My position and my perspectives are focused on applications, and who has responsibility for them. After all, what is IT for, if not for application development and operations?
Let me use this posting to clarify and to react to some of Carlos' comments above.
First, all the discussions I have heard and read by ops people (and a good one to read is by one of our commenters, John Willis) tell us that no one knows that the role of operations is pretty dramatically changing better than the ops people themselves. Carlos, your comments show that, too They can see that their datacenters and applications are different than they were only a few years ago. It used to be that a datacenter contained a hodge-podge of proprietary technologies - a mainframe, some AS-400s, an RS-6000, some DEC minis, and some Wintel servers that "those web guys" used, plus a bunch of storage devices which needed frequent care and feeding. There are still datacenters with this kind of variety and in those, and for the teams running them, I think maybe less is changing. However it's not uncommon today for a datacenter to be comprised of 1000 Linux/Tomcat blades, all nearly clones of one another. It's also not uncommon for nearly all the applications to be web-based (Java, .Net, Ruby, PHP) and that in those datacenters there will be fewer management tools to learn and fewer proprietary systems to support. Cloud computing takes this picture to an extreme. So in more and more cases, the role of the ops team is being simplified by this standardization and commoditization. It's our contention that the picture I paint is becoming the norm rather than the exception.

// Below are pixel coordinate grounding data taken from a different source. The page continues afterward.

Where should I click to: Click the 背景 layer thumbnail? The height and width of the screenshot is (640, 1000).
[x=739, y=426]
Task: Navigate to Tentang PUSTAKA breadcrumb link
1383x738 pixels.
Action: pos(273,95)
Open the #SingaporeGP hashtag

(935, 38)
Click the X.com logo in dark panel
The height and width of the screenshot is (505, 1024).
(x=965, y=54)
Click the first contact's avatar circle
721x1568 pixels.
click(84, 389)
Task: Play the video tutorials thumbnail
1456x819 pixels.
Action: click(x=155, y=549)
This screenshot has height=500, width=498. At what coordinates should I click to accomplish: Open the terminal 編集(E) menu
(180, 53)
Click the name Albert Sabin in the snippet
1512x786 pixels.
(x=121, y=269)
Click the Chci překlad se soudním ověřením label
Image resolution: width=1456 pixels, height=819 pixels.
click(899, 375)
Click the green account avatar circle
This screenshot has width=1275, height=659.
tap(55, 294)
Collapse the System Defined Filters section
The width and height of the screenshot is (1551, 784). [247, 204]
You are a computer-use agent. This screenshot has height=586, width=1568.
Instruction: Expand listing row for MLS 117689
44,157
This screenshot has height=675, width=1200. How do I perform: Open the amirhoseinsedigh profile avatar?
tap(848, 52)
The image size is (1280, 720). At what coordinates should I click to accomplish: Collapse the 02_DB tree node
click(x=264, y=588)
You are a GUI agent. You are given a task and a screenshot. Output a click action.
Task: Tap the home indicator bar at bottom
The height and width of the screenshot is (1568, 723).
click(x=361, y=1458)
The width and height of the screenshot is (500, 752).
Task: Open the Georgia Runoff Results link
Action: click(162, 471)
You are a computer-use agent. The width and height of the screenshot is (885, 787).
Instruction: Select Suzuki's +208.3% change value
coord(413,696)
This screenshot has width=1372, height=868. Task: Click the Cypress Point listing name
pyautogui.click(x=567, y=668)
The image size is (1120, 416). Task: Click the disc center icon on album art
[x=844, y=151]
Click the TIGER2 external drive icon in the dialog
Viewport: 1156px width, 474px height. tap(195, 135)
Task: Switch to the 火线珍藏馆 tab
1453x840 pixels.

Even in the case of the highly standardized datacenter (my 1000 blades example) there is still a role for operations. There are numerous jobs that need specialized knowledge - database administration, capacity planning, data backup and restore, disaster recovery planning, power management, telecom management, and a lot more. The people who perform these functions do so for the whole datacenter (or for the cloud provider if that is who employs them.)
The crux of my argument is that responsibility for application management should largely reside with the application development team, not with the operations team. And Carlos, (this will be a shocker) I completely agree with your observation that:
My untested and simplistic theory is that change is bad for operations, while software development _is_ change. So there's a 'primal' contradiction that needs to be managed wisely.
It is my contention that developers and architects are better prepared to make deployment, monitoring, and incident management decisions than the ops team because of their intimate knowledge of the application architecture and language. In the case of application management, a separation of responsibilities between Ops and Dev is less efficient. It's less clear who is responsible to the business for the success of the app. And finally, by putting ongoing management of apps squarely on the job description of the developers, your application quality will improve. Developers will no longer be allowed to hand off a poorly coded app to Ops and walk away from the ensuing mess.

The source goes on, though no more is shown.